This is the list of episodes for Snorks, a Belgian-American animated series produced by Hanna-Barbera Productions with SEPP International S.A., and based on the original characters created by Nic Broca.

Series overview

Episodes

Pilot (1982)
There is an unaired pilot episode of Snorks for NBC in 1982, which was not really well-known due to its total non-transmission to the public. Clips from it can be seen in a promotional spot they had for the Saturday Morning kids' block with Alvin and the Chipmunks singing, plus clips from various shows, including Snorks itself. This pilot featured two unknown Snorks (most likely background characters) that did not apparently make it into the show.

Season 1 (1984)
Season 1 is the first season of Snorks which ran thirteen episodes from September 15, 1984 ("Journey to the Source") to December 8, 1984 ("Whales Tales"). Several title cards from Season 1 were lost in syndication for some unknown reason and quite a few of the episodes are paired with a few Season 2 episodes in Boomerang reruns. In fact, some Season 1 episodes are out of order when on the Season 1 DVD. The first season had a narration opening starting off with a sailor narrating about a mythical legend about mysterious underwater sea creatures rescuing Spanish Navy Captain Ortega whose log is housed in a library at a Caribbean monastery. It was used exclusively on NBC and worldwide broadcasters of the show in 1984 and although it has never graced American television screens ever since, it can be found on the DVD.

Season 2 (1985)
Season 2 of Snorks premiered on September 14, 1985 on NBC with "Snorkitis Is Nothing to Sneeze At" and ended on November 16, 1985 with "The Backwards Snork". Several changes were made during this season aside from animation style - Allstar's voice got lower while Casey's voice got higher.
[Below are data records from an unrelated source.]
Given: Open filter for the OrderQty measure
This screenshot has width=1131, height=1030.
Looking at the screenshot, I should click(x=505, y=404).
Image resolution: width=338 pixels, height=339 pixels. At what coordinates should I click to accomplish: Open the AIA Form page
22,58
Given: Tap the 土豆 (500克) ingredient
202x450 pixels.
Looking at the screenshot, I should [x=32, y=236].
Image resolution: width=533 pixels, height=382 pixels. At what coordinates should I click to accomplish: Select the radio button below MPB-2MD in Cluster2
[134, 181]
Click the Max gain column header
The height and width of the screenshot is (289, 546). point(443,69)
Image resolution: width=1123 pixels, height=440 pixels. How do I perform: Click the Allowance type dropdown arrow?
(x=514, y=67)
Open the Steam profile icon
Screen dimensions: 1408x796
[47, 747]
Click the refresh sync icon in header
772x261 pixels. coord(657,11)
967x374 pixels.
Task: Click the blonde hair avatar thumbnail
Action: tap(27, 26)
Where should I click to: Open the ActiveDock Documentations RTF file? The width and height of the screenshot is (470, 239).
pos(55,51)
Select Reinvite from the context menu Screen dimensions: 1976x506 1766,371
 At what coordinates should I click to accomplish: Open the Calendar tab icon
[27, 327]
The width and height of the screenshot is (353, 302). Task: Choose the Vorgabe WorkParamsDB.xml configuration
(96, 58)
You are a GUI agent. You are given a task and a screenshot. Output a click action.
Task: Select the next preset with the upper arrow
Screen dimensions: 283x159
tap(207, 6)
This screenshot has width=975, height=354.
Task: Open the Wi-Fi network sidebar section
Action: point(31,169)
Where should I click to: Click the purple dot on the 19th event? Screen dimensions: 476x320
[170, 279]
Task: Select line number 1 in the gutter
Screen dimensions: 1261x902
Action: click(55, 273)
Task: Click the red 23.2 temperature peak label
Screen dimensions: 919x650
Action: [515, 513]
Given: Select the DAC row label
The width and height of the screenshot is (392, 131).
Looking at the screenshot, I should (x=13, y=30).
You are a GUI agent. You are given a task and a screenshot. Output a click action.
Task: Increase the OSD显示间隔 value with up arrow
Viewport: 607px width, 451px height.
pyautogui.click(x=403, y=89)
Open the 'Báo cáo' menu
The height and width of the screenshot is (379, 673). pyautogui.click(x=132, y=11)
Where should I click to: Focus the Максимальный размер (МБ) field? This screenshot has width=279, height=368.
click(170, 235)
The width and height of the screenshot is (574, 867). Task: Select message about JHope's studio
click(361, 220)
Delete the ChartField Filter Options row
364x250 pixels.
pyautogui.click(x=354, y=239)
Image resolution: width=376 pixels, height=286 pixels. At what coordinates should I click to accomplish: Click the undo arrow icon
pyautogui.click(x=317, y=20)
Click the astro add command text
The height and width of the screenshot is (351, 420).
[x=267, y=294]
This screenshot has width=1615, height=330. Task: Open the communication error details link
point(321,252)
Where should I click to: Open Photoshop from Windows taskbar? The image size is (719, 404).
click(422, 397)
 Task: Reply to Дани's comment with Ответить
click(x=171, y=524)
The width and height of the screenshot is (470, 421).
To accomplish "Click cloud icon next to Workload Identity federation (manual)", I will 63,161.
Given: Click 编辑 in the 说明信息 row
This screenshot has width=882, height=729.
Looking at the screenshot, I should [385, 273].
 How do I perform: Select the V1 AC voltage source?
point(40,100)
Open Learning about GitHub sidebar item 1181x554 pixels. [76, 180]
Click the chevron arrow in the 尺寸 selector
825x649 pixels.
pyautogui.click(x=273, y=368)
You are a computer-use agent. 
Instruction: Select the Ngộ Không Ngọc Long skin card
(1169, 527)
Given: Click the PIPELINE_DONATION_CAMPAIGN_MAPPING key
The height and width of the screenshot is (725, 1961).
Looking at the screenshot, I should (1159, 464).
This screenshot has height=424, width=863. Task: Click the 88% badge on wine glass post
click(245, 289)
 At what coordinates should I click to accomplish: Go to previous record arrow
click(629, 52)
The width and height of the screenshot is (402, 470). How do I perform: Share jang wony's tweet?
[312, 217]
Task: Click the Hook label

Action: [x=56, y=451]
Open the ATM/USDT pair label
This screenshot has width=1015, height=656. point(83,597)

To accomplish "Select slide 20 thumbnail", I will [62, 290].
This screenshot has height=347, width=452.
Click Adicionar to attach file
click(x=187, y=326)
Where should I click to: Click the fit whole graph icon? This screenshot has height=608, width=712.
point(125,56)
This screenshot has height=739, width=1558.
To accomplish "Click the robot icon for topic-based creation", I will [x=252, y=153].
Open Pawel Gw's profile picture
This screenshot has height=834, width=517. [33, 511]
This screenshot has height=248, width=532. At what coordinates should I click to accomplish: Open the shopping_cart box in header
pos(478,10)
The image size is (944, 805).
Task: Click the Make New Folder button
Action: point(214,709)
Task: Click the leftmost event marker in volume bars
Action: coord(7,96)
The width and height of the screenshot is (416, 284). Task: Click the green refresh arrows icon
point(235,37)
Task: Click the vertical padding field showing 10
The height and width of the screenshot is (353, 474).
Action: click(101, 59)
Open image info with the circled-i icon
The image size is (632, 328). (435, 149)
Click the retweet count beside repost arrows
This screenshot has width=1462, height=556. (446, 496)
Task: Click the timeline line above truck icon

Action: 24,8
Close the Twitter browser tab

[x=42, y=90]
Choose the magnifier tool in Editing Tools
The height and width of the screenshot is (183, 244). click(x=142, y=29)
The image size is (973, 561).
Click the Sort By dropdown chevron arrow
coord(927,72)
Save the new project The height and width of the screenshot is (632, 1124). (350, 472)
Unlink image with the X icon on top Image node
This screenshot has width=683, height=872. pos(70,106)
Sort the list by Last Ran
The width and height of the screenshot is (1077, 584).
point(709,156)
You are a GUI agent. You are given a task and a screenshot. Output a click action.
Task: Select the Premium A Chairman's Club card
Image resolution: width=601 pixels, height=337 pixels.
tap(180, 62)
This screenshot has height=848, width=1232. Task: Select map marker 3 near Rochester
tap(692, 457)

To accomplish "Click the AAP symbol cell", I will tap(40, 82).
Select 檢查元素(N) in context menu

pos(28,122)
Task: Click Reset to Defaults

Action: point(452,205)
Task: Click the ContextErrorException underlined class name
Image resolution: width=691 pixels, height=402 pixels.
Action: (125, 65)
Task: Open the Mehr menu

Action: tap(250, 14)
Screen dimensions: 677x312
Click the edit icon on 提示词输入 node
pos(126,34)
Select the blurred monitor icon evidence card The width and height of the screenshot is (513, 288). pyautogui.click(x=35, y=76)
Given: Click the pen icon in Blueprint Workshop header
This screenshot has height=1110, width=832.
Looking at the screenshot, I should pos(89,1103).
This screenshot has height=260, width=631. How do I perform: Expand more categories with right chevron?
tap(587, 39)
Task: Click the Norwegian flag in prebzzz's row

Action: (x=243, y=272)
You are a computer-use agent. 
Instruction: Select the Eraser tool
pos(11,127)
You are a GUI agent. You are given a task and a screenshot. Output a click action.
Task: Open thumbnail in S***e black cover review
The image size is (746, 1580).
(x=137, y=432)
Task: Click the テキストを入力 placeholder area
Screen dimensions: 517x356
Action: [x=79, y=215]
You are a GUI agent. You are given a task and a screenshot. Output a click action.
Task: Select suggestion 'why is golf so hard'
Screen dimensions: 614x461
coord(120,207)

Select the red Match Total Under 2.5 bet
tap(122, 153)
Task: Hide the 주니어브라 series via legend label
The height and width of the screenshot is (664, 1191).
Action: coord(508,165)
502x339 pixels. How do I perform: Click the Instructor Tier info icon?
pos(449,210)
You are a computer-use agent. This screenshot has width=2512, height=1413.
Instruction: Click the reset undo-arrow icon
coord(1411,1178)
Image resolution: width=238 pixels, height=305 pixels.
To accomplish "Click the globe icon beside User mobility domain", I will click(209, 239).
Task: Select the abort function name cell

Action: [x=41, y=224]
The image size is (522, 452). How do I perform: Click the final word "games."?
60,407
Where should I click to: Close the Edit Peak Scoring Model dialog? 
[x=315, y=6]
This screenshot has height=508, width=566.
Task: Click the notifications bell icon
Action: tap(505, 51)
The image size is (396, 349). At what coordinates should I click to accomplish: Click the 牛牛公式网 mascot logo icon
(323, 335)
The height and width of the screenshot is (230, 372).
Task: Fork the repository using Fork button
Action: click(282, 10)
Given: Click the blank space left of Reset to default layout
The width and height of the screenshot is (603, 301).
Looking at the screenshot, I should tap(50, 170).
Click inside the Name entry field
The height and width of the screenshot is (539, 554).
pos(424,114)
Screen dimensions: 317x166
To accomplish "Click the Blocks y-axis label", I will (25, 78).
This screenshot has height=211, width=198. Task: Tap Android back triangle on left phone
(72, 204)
The "We're the Snorks" main title theme is used. The Season 2 theme can be seen on YouTube, as well as Snorks home videos distributed by Worldvision in the 80s and the season two DVD distributed by Warner Archive. This is also the shortest season of Snorks, with only 10 episodes total.

Season 3 (1987)
Season 3 of Snorks began on September 12, 1987 on both NBC and first-run syndication with "All's Whale That Ends Whale" and ended on December 5, 1987 with "The Snorkshire Spooking". Many changes were made this season and progressed well into Season 4. Dimmy disappeared from the show for unknown reasons; however, he made cameo appearances in several episodes. Corky was introduced as a main character and Jo-Jo also became a main character. Several new villains were introduced, such as the Great Snork Nork, Bigweed and Lil' Seaweed, the latter two going on to replace Junior as the main villain(s). This was also the first (and only) season of Snorks to use digital ink and paint animation. The widely known "Come Along With the Snorks" theme song was in use and has been used in further syndication and reruns for many years. Finally, several casting changes were made - Alan Oppenheimer replaced Frank Nelson as the voice of Governor Wetworth following his death and also replaced Bob Holt as the voice of Mr. Seaworthy, who also died. Lane Raichert also took over as head writer for the show.

Season 4 (1988–89)
Season 4, the final season of Snorks began at different times on different television stations. On the USA Network, it began on September 10, 1988, with "Daffney's Not So Great Escape" and ended on January 14, 1989, with "My Dinner with Allstar". On ABC, Season 4 began on October 24, 1988, with the same first episode, and ended on December 2, 1988, with the same last episode. Dimmy still made cameo appearances throughout and Bigweed and Lil' Seaweed had bigger roles as villains. Also, every episode following "In Junior's Image" was a two-parter rather than a one-parter. The digital ink and paint animation style was abandoned and replaced with the older styles. The two differences of the fourth season animation were that the animation of the Snorks themselves were different and the animation overall was lighter than in the first and second seasons. It is also the longest season on the series, with a total of 35 episodes. The "Come Along with the Snorks" theme song was kept intact.